We are encountering two issues with our existing NVIDIA Orin Nano development board.
First, we intended to reconfigure the original PCIE C7 from an x2 lane to two separate x1 lanes (C7 and C9). After splitting the lanes, the system fails to boot when an NVMe drive is inserted into the original M.2 slot. Below is a breakdown of the modifications we have implemented.

Second, on our custom-designed carrier board, we modified the DP signals in the pinmux table to HDMI signals. However, there is no HDMI output after re-flashing the firmware.
Could you advise which critical steps we may have omitted for both of the above scenarios?

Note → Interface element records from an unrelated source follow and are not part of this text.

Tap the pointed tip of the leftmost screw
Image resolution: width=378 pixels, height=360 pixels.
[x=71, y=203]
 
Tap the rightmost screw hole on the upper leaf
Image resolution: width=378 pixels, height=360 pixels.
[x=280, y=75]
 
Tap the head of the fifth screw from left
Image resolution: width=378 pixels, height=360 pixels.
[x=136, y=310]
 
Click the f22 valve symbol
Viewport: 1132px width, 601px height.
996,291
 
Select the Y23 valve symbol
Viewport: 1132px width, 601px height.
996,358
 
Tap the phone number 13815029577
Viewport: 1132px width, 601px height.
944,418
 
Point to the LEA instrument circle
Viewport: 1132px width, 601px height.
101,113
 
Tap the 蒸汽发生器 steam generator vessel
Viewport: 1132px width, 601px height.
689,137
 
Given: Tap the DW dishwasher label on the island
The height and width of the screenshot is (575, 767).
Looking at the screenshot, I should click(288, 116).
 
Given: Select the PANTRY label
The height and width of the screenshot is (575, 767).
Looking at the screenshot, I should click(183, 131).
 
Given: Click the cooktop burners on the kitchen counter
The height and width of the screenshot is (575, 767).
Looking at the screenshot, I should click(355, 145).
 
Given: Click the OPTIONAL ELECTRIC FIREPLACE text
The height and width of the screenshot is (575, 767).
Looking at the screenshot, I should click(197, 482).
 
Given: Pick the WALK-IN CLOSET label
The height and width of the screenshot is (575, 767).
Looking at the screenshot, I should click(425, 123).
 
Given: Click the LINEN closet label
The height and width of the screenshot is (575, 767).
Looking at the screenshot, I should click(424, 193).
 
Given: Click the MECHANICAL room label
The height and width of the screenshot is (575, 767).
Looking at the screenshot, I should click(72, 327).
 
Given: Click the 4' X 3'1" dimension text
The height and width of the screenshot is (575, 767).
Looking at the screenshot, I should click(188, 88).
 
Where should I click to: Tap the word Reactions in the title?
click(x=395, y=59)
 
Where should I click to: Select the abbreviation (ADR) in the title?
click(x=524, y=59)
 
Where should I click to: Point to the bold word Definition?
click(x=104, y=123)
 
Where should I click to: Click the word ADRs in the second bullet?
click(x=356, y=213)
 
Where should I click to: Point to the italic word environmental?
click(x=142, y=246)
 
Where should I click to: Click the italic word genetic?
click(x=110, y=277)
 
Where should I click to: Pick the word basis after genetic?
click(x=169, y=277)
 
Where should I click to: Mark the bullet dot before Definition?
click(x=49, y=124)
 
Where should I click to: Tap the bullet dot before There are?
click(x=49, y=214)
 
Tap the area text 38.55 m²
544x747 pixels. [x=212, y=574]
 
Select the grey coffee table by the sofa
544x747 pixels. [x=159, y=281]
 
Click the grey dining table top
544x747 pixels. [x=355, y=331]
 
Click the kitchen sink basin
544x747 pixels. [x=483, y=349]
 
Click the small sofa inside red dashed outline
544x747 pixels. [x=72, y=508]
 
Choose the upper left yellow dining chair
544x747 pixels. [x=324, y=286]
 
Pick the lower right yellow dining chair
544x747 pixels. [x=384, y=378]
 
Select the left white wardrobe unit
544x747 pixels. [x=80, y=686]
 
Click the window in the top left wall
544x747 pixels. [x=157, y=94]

Let’s just focus one topic here. Please file another topic for your HDMI issue.
For PCIe C7+C9, please also check developer guide to modify ODMDATA before flash.
We have added the line ODMDATA=“gbe-uphy-config-9,hsstp-lane-map-3,hsio-uphy-config-0”; to the flashing configuration file Jetson-orin-nano-devkit.conf in accordance with the Developer Guide.
What is the NVMe in use here? Which PCIe controller is that?
Do you have full UART log to share?
We are still using the original NVMe SSD to mount the Ubuntu system, and the NVMe drive remains installed in the original x2-lane M.2 slot. The system boots straight into the UEFI Shell when debugging, and the full debug logs are provided below.
debug(1).txt (40.3 KB)
What is the purpose to do C7 to C7+C9 on the Orin Nano devkit? It sounds not quite meaningful.
So you break your M.2 key M slot itself when trying to splitting it into 2 controller?
On our custom carrier board, the original C7 lane has been split into C7 and C9. C7 remains connected to the NVMe SSD, while C9 is used for a USB hub chip. Therefore, we first need to successfully split C7 on the Orin Nano DevKit before conducting tests on our custom board.
I don’t see any reason to do this on NV devkit. Why not just do this on your custom board?
Actually, I think you already did it correctly. You enable two controllers at same time on a shared hardware of devkit.
The behavior becomes unstable which sounds expected.
NV devkit is not for this kind of test.
The hardware of the Orin Nano DevKit is 100% confirmed to be intact. Therefore, if our software configuration can successfully split the lane into two x1 channels on the Orin Nano DevKit and boot into the system via the NVMe SSD without issues, it will verify that our software configuration is correct, facilitating subsequent hardware debugging on our custom carrier board.
Currently, the NVMe SSD cannot be detected on our custom carrier board either.
Below is the schematic diagram for splitting the x2 lane into two x1 lanes.
The method to split C7 x2 to C7 x1+ C9 x1 have been verified by many other end users and partners before.
Better review your hardware if device is not detected. Our developer guide also has the debug tips for missing PCIe device detection.